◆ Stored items
= = = =

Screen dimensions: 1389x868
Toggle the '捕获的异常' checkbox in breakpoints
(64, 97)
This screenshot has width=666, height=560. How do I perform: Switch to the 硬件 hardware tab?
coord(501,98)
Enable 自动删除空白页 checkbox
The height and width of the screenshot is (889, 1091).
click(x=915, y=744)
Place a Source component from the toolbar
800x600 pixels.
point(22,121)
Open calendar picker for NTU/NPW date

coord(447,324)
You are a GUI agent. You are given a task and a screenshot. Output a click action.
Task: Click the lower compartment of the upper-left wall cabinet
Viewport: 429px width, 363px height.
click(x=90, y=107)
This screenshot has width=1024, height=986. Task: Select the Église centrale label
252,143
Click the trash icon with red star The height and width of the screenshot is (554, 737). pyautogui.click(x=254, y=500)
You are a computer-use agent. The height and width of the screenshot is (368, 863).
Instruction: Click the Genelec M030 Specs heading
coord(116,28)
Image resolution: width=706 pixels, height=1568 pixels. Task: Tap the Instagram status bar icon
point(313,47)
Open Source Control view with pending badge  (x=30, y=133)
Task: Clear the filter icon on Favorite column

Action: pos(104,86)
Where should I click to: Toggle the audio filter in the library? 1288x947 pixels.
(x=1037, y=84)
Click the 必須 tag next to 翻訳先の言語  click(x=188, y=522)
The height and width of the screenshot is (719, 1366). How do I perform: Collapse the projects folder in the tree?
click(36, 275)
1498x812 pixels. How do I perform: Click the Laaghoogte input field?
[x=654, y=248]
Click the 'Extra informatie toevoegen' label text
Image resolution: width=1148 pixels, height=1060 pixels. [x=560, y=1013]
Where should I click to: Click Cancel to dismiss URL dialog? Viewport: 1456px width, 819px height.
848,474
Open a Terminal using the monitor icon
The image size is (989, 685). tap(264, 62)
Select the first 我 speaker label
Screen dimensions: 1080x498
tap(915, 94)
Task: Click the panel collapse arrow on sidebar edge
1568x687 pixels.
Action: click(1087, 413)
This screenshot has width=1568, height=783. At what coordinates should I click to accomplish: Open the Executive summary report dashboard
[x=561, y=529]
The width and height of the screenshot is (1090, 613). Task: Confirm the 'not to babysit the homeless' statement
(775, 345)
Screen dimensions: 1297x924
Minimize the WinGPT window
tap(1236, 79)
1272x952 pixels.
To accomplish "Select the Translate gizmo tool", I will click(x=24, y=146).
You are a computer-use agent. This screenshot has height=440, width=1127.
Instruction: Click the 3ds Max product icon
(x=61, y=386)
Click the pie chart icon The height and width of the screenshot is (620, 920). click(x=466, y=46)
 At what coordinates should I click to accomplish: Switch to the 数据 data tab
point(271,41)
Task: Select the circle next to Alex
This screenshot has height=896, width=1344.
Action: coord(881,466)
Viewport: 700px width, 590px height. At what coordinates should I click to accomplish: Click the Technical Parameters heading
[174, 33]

= = = =

◆ What the task asks
Top to bottom, the records above must be output exactly.

◆ Output below
Screen dimensions: 1389x868
Toggle the '捕获的异常' checkbox in breakpoints
(64, 97)
This screenshot has width=666, height=560. How do I perform: Switch to the 硬件 hardware tab?
coord(501,98)
Enable 自动删除空白页 checkbox
The height and width of the screenshot is (889, 1091).
click(x=915, y=744)
Place a Source component from the toolbar
800x600 pixels.
point(22,121)
Open calendar picker for NTU/NPW date

coord(447,324)
You are a GUI agent. You are given a task and a screenshot. Output a click action.
Task: Click the lower compartment of the upper-left wall cabinet
Viewport: 429px width, 363px height.
click(x=90, y=107)
This screenshot has width=1024, height=986. Task: Select the Église centrale label
252,143
Click the trash icon with red star The height and width of the screenshot is (554, 737). pyautogui.click(x=254, y=500)
You are a computer-use agent. The height and width of the screenshot is (368, 863).
Instruction: Click the Genelec M030 Specs heading
coord(116,28)
Image resolution: width=706 pixels, height=1568 pixels. Task: Tap the Instagram status bar icon
point(313,47)
Open Source Control view with pending badge  (x=30, y=133)
Task: Clear the filter icon on Favorite column

Action: pos(104,86)
Where should I click to: Toggle the audio filter in the library? 1288x947 pixels.
(x=1037, y=84)
Click the 必須 tag next to 翻訳先の言語  click(x=188, y=522)
The height and width of the screenshot is (719, 1366). How do I perform: Collapse the projects folder in the tree?
click(36, 275)
1498x812 pixels. How do I perform: Click the Laaghoogte input field?
[x=654, y=248]
Click the 'Extra informatie toevoegen' label text
Image resolution: width=1148 pixels, height=1060 pixels. [x=560, y=1013]
Where should I click to: Click Cancel to dismiss URL dialog? Viewport: 1456px width, 819px height.
848,474
Open a Terminal using the monitor icon
The image size is (989, 685). tap(264, 62)
Select the first 我 speaker label
Screen dimensions: 1080x498
tap(915, 94)
Task: Click the panel collapse arrow on sidebar edge
1568x687 pixels.
Action: click(1087, 413)
This screenshot has width=1568, height=783. At what coordinates should I click to accomplish: Open the Executive summary report dashboard
[x=561, y=529]
The width and height of the screenshot is (1090, 613). Task: Confirm the 'not to babysit the homeless' statement
(775, 345)
Screen dimensions: 1297x924
Minimize the WinGPT window
tap(1236, 79)
1272x952 pixels.
To accomplish "Select the Translate gizmo tool", I will click(x=24, y=146).
You are a computer-use agent. This screenshot has height=440, width=1127.
Instruction: Click the 3ds Max product icon
(x=61, y=386)
Click the pie chart icon The height and width of the screenshot is (620, 920). click(x=466, y=46)
 At what coordinates should I click to accomplish: Switch to the 数据 data tab
point(271,41)
Task: Select the circle next to Alex
This screenshot has height=896, width=1344.
Action: coord(881,466)
Viewport: 700px width, 590px height. At what coordinates should I click to accomplish: Click the Technical Parameters heading
[174, 33]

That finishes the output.